We’ve all heard the term “stovepiping.” Among clearance holders, this means only reporting upward, brass tacks, through the chain of command. What could be wrong with that? Plenty. We often must share outside our chain of command to accomplish our goals. What’s more, sometimes the plain facts don’t offer the context needed to make educated decisions. This bureaucratic faux pas can turn into a security calamity when we don’t know when and with whom to share our secret information. Having written standards and a plan of action can help advise organizations of when sharing knowledge with others is critical.

For those with a scientific background, the idea of setting standard security practices blocks innovation. Scientists often argue that findings in a lab are reality that must be shared with anyone to expand humanity’s wealth of wisdom. Each scientist then builds upon the discoveries of others. Indeed, this is true. We benefit every day from scientific breakthroughs which serve us in ways never dreamed of by the inventors. Could the inventors of radar, a miracle defensive weapon against Axis bombers of World War II, have ever believed that today it would protect virtually every aircraft that flies in our modern world? And yet it has become a standard safety feature—thanks to information sharing. The Intelligence community is similar.

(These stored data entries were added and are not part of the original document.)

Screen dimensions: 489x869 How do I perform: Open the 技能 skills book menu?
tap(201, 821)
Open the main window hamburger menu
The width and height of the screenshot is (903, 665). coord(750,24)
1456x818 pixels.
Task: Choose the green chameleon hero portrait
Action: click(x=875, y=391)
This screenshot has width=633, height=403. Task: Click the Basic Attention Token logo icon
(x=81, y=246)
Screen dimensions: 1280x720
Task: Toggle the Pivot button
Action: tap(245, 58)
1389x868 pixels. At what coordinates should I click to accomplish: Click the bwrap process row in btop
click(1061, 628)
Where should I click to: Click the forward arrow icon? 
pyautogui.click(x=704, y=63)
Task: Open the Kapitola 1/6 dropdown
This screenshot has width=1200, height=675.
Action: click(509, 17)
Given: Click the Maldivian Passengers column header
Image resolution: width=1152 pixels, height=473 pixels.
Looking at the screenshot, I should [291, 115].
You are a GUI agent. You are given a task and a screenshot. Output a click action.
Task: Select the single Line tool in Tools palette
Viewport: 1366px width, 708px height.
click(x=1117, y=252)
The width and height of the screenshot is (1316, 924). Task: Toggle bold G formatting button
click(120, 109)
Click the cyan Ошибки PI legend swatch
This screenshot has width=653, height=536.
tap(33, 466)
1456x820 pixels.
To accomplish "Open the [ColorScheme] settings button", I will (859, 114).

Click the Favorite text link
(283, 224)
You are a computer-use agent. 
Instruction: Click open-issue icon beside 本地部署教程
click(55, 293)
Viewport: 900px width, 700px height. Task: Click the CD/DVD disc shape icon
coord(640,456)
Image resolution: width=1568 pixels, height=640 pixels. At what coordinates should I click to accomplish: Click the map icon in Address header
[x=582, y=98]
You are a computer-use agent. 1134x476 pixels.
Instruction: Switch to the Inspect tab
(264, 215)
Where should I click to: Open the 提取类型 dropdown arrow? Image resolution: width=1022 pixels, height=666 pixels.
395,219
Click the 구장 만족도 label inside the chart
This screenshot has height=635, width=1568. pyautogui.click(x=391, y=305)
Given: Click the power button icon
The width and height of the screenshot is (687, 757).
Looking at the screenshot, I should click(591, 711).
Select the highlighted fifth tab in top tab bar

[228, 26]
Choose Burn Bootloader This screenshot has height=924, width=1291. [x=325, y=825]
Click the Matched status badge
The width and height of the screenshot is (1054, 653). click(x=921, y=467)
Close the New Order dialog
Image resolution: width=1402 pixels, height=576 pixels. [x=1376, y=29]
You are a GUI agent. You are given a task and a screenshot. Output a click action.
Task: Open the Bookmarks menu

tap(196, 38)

The Cold War Failures of Stovepiping

Though radar is now shared with the entire world, at the time, it was a closely guarded secret. We clearance holders must know what we can and cannot do with our own information. In general, everyone knows not to discuss it outside of “channels” –but the proper channels aren’t always clear. For example, President Harry Truman was not told by his own senior staff that there were a considerable number of identified Soviet spies in the U.S. government—some of them very active. But thanks to bureaucratic stovepiping, sharing was not considered essential. The FBI had definitive information on Soviet spies from intercepting Soviet message traffic from their embassy in Washington to Moscow. We knew this for years, and yet the President was not told.

Senior decision makers, in receipt of the damning evidence from the FBI intercepts, stonewalled. They chose not to advise the President of these spies because they didn’t want to compromise a secret source of information: the FBI interception of trans-Atlantic Soviet cables.

As a result, arguments about if, who, and how many spies flourished across America. Legal actions, political recriminations, and partisan hatred raged. All this controversial phenomenon could have been dispelled had the President been advised. The spies continued to operate, known but not arrested. Truman did not take appropriate actions against the spies because he simply did not know of the intercepts, which proved they existed.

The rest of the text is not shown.